I´ve posted the following photos on this section by mistake. They should be on the previous post and show the lake scenery from La Angostura -Bariloche- El Bolson. I can´t be bothered moving them so here they´ll stay.....







The weather from San Martin de Los Andes to Bariloche was fearsome. A week of blasting winds from the west stranded us for 2 days in San Martin (a pleasant town and nice accommodation in a log cabin) and another 2 days in Bariloche(an awful tourist trap). We finally escaped Bariloche and had 2 pleasant days cycling to El Bolson via some beautful alpine lakes.

El Bolson is the Argentianian Nimbin- a hippy community from the 1970s, now more of a tourist spot but with a counter-culture atmosphere. Beautiful backdrop of mountains close to the town.

Bullock-drawn carts are part of the landscape in northern Patagonia. In Chile we saw carts with hand-cut wooden wheels. I´ll post a photo of one soon.


Butch Cassidy Steakhouse. The celebrity outlaw lived out his last days in Argentina and Bolivia and he spent some nefarious times with the Sundance Kid in this valley by the Rio Blanco and in the shadow of the Andes.


Flamingoes on a lake north of Los Alerces. I was surprised to see Chilean flamingoes this far south.






We had 2 delightful days riding through Los Alerces National Park. This large park has some large stands of ancient alerce trees. Fitzroya cupressioides or Patagonian cypress are some of the oldest trees in the world, some up to 3600 years old. There is also a Tasmanian/Gondwana connection. In the mid-1990s, scientists from Uni of Tasmania found 35 million year old fossilzed leaves of Fitzroya in a lake in NW Tas. This Gondwanan link is very strong here, as the wet temperate rainforests of Nothofagus, ferns and moss evoke the same senses as the western Tasmanian forests with their precious Gondwanan relics.

However much of the ancient giants of Fitzroya have been felled by Patagonian colonists for their shingled houses. There are only three reserves in Chile and Argentina which protect them from the axe. It has suffered the same fate as the Tasmanian Huon pine, another Gondwana relic and old survivor.

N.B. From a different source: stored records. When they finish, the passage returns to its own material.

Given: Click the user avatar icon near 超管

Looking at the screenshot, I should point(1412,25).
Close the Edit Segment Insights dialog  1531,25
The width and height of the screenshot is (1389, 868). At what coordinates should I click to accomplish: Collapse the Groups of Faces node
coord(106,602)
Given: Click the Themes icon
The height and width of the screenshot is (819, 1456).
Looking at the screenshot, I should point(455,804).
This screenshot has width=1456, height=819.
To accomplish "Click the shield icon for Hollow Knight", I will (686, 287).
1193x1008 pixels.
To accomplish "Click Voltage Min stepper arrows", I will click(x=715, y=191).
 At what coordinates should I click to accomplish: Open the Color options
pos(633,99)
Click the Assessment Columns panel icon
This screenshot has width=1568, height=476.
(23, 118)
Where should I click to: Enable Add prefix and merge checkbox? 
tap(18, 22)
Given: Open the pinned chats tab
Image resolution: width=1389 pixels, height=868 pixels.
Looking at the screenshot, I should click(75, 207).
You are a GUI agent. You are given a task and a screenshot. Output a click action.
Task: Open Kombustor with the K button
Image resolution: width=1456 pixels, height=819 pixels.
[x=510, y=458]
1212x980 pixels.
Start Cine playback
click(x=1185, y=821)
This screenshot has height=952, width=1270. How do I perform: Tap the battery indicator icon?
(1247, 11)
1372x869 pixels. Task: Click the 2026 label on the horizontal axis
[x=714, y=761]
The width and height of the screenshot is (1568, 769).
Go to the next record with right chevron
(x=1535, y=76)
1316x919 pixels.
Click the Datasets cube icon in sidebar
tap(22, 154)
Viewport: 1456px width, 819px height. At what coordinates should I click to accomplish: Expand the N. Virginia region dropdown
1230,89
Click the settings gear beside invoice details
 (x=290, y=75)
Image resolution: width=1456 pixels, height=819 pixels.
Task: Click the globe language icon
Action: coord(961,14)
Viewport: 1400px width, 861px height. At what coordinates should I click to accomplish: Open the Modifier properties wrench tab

I´ll add more text to this post from Coyaique in a week or so as the diner bell is calling me..........
Here are more photos of the park...

Lago Verde


An amazing tree, the arayane, which like the huon pine loves to get its feet wet, growing by lakes and rivers. Smooth, cinnamon-coloured bark exposed to show the milky-white skin beneath, a bit like a Modigliani reclining nude.






Our campsite by Lago Verde in a grove of arayanes.